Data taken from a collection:
◇ ◇ ◇ ◇

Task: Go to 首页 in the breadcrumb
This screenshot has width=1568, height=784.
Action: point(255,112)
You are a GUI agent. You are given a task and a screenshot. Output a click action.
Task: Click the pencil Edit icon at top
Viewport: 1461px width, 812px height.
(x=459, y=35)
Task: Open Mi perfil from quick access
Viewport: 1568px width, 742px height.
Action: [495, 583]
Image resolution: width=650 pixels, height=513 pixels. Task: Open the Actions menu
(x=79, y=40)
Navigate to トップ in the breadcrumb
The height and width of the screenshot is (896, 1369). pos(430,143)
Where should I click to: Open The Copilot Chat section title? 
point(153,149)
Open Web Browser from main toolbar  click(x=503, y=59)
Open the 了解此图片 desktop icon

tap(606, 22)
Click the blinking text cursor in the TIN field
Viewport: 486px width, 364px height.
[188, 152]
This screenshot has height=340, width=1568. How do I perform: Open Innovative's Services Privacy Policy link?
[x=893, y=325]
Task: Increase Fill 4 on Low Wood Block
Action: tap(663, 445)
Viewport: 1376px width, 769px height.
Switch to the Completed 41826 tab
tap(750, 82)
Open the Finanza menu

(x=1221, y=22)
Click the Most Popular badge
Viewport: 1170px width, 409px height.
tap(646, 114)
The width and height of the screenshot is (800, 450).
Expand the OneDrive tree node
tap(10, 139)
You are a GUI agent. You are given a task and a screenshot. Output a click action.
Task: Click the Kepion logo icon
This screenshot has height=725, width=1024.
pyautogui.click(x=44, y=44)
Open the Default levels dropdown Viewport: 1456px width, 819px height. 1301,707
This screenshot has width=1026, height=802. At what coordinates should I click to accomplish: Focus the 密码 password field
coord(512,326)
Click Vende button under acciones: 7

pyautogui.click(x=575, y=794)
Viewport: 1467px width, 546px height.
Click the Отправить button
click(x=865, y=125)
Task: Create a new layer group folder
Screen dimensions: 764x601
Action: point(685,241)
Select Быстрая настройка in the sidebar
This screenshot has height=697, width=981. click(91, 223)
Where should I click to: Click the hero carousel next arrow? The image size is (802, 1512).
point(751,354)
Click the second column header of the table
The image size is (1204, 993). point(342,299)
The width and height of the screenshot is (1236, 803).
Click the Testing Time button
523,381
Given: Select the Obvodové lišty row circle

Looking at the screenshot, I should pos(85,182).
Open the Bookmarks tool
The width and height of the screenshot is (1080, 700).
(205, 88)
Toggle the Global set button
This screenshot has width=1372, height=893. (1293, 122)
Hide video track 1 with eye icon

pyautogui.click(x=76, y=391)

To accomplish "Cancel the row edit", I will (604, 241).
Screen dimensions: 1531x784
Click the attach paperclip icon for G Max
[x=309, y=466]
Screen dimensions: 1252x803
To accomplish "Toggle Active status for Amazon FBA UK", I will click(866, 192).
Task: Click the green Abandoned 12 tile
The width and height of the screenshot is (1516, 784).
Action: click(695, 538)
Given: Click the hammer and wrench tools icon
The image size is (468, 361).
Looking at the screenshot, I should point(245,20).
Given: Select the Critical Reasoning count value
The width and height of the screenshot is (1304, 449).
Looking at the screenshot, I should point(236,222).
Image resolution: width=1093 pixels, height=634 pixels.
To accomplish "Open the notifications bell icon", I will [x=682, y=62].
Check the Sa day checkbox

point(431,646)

◇ ◇ ◇ ◇

=== What you have to do ===
Reproduce every one of the lines above verbatim, with nothing changed.

=== Solution to this task ===
Task: Go to 首页 in the breadcrumb
This screenshot has width=1568, height=784.
Action: point(255,112)
You are a GUI agent. You are given a task and a screenshot. Output a click action.
Task: Click the pencil Edit icon at top
Viewport: 1461px width, 812px height.
(x=459, y=35)
Task: Open Mi perfil from quick access
Viewport: 1568px width, 742px height.
Action: [495, 583]
Image resolution: width=650 pixels, height=513 pixels. Task: Open the Actions menu
(x=79, y=40)
Navigate to トップ in the breadcrumb
The height and width of the screenshot is (896, 1369). pos(430,143)
Where should I click to: Open The Copilot Chat section title? 
point(153,149)
Open Web Browser from main toolbar  click(x=503, y=59)
Open the 了解此图片 desktop icon

tap(606, 22)
Click the blinking text cursor in the TIN field
Viewport: 486px width, 364px height.
[188, 152]
This screenshot has height=340, width=1568. How do I perform: Open Innovative's Services Privacy Policy link?
[x=893, y=325]
Task: Increase Fill 4 on Low Wood Block
Action: tap(663, 445)
Viewport: 1376px width, 769px height.
Switch to the Completed 41826 tab
tap(750, 82)
Open the Finanza menu

(x=1221, y=22)
Click the Most Popular badge
Viewport: 1170px width, 409px height.
tap(646, 114)
The width and height of the screenshot is (800, 450).
Expand the OneDrive tree node
tap(10, 139)
You are a GUI agent. You are given a task and a screenshot. Output a click action.
Task: Click the Kepion logo icon
This screenshot has height=725, width=1024.
pyautogui.click(x=44, y=44)
Open the Default levels dropdown Viewport: 1456px width, 819px height. 1301,707
This screenshot has width=1026, height=802. At what coordinates should I click to accomplish: Focus the 密码 password field
coord(512,326)
Click Vende button under acciones: 7

pyautogui.click(x=575, y=794)
Viewport: 1467px width, 546px height.
Click the Отправить button
click(x=865, y=125)
Task: Create a new layer group folder
Screen dimensions: 764x601
Action: point(685,241)
Select Быстрая настройка in the sidebar
This screenshot has height=697, width=981. click(91, 223)
Where should I click to: Click the hero carousel next arrow? The image size is (802, 1512).
point(751,354)
Click the second column header of the table
The image size is (1204, 993). point(342,299)
The width and height of the screenshot is (1236, 803).
Click the Testing Time button
523,381
Given: Select the Obvodové lišty row circle

Looking at the screenshot, I should pos(85,182).
Open the Bookmarks tool
The width and height of the screenshot is (1080, 700).
(205, 88)
Toggle the Global set button
This screenshot has width=1372, height=893. (1293, 122)
Hide video track 1 with eye icon

pyautogui.click(x=76, y=391)

To accomplish "Cancel the row edit", I will (604, 241).
Screen dimensions: 1531x784
Click the attach paperclip icon for G Max
[x=309, y=466]
Screen dimensions: 1252x803
To accomplish "Toggle Active status for Amazon FBA UK", I will click(866, 192).
Task: Click the green Abandoned 12 tile
The width and height of the screenshot is (1516, 784).
Action: click(695, 538)
Given: Click the hammer and wrench tools icon
The image size is (468, 361).
Looking at the screenshot, I should point(245,20).
Given: Select the Critical Reasoning count value
The width and height of the screenshot is (1304, 449).
Looking at the screenshot, I should point(236,222).
Image resolution: width=1093 pixels, height=634 pixels.
To accomplish "Open the notifications bell icon", I will [x=682, y=62].
Check the Sa day checkbox

point(431,646)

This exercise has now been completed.